Evaluating the Evaluation of Educators

I have been teaching at Virginia Tech since the spring semester of 2015. The teaching bug bit me and bit me hard. I thoroughly enjoy teaching students, regardless of how aggravated I get with some students. I do what I can to reach out to students that might be struggling. However, the student has to meet me halfway. Unfortunately, some students do not accept my offer for assistance. These students, who typically earn lower grades in my courses, are most likely the students that give me poor reviews on my SPOT surveys. High grades are not given freely in my courses. I have received some awful comments on my evaluations, but fortunately I tend to have more students give me positive evaluations. I do know of a few cases where adjuncts were dismissed due to poor student evaluations and I have also overheard groups of students state that they will group together and make sure each of them intentionally gives an instructor a negative evaluation because they do not like the instructor or agree with what the instructor is attempting to teach them.

According to Inside Higher Ed, “A number of studies suggest that student evaluations of teaching are unreliable due to various kinds of biases against instructors. Yet conventional wisdom remains that students learn best from highly rated instructors; tenure cases have even hinged on it.

What if the data backing up conventional wisdom were off? A new study suggests that past analyses linking student achievement to high student teaching evaluation ratings are flawed, a mere “artifact of small sample sized studies and publication bias.”

‘Whereas the small sample sized studies showed large and moderate correlation, the large sample sized studies showed no or only minimal correlation between [student evaluations of teaching, or SET] ratings and learning,’ reads the study, in press with Studies in Educational Evaluation. ‘Our up-to-date meta-analysis of all multisection studies revealed no significant correlations between [evaluation] ratings and learning.’

These findings ‘suggest that institutions focused on student learning and career success may want to abandon SET ratings as a measure of faculty’s teaching effectiveness,’ the study says.”

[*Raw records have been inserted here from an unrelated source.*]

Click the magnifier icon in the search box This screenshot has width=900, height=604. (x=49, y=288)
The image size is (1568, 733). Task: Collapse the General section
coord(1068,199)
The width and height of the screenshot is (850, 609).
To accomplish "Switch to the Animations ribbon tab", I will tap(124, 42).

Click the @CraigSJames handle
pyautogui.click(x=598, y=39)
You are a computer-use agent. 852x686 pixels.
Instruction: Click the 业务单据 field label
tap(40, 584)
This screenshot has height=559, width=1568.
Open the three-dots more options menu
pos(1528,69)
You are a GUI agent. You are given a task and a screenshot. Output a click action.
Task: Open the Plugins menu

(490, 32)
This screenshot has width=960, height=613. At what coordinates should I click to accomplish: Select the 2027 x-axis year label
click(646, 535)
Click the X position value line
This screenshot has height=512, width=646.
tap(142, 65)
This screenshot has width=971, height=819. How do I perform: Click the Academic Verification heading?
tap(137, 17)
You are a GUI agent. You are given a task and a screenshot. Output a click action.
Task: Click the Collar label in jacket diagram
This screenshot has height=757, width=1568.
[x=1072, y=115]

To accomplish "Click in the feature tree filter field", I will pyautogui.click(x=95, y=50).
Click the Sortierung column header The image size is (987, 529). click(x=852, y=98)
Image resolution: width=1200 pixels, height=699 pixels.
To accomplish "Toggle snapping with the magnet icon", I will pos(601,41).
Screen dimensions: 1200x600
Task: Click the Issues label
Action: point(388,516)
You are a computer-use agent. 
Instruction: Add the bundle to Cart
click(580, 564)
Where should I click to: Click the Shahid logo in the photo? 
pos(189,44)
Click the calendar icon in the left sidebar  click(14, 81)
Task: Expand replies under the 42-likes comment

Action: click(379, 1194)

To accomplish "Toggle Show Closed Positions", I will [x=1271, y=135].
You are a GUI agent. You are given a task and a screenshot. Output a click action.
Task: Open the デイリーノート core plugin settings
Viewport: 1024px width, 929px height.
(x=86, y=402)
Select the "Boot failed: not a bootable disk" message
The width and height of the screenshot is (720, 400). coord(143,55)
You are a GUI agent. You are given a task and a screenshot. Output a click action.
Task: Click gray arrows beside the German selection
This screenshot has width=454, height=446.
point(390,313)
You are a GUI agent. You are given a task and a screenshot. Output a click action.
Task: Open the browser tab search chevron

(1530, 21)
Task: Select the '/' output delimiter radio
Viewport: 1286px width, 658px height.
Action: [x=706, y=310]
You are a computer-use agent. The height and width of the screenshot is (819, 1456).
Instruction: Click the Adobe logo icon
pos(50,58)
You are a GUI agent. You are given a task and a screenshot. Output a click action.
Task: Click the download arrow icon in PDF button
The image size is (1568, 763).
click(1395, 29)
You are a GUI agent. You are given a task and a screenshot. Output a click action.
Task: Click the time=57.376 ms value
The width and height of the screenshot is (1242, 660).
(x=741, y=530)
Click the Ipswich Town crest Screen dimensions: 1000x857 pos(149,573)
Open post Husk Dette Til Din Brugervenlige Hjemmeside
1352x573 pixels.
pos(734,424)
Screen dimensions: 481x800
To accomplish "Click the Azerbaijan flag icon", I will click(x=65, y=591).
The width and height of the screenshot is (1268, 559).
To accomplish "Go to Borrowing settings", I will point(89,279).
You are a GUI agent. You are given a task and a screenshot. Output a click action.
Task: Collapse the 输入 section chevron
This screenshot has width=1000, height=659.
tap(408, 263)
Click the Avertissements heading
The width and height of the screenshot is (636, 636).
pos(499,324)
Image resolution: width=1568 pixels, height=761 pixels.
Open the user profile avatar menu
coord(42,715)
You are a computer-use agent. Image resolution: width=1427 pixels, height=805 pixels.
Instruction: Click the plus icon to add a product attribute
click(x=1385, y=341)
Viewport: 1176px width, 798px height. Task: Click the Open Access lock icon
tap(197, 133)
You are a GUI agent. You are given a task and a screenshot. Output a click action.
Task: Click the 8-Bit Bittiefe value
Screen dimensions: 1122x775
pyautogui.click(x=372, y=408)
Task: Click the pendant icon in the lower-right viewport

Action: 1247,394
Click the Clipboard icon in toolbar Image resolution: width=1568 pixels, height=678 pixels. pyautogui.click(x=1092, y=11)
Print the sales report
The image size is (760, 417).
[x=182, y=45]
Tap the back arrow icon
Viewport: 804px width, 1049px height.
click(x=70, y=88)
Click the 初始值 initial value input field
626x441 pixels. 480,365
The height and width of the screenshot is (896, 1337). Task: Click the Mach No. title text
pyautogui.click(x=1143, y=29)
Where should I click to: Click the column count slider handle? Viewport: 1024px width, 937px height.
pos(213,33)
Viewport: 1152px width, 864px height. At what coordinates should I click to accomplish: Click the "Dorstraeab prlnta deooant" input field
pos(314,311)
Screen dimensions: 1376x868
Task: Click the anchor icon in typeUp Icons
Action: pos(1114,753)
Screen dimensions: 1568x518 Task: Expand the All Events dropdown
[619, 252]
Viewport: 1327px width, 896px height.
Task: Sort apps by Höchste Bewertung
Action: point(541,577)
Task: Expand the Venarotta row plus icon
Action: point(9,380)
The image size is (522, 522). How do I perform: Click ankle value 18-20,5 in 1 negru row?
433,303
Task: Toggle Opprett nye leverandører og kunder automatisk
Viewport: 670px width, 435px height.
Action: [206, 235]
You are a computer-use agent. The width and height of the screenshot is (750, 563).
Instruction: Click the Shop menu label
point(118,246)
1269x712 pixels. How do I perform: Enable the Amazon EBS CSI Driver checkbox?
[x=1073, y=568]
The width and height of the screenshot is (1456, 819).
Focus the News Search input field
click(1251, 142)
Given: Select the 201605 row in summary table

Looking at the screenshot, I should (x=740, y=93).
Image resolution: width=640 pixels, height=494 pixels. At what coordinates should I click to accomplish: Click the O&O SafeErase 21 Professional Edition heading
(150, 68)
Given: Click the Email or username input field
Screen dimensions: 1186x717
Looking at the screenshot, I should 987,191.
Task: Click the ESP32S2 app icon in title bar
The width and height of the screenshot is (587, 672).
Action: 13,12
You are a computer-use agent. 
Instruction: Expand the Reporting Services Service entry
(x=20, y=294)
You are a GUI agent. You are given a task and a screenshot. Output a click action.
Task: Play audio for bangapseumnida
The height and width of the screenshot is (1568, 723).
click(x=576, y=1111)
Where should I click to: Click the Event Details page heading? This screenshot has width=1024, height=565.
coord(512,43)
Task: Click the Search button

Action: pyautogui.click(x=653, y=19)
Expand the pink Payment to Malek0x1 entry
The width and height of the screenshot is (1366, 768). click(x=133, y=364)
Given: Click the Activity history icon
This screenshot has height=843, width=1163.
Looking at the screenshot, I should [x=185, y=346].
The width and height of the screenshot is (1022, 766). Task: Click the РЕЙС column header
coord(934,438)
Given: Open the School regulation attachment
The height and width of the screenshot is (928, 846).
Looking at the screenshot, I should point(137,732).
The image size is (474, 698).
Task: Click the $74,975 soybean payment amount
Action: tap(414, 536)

“The entire notion that we could measure professors’ teaching effectiveness by simple ways such as asking students to answer a few questions about their perceptions of their course experiences, instructors’ knowledge and the like seems unrealistic given well-established findings from cognitive sciences such as strong associations between learning and individual differences including prior knowledge, intelligence, motivation and interest,” the paper says. “Individual differences in knowledge and intelligence are likely to influence how much students learn in the same course taught by the same professor.”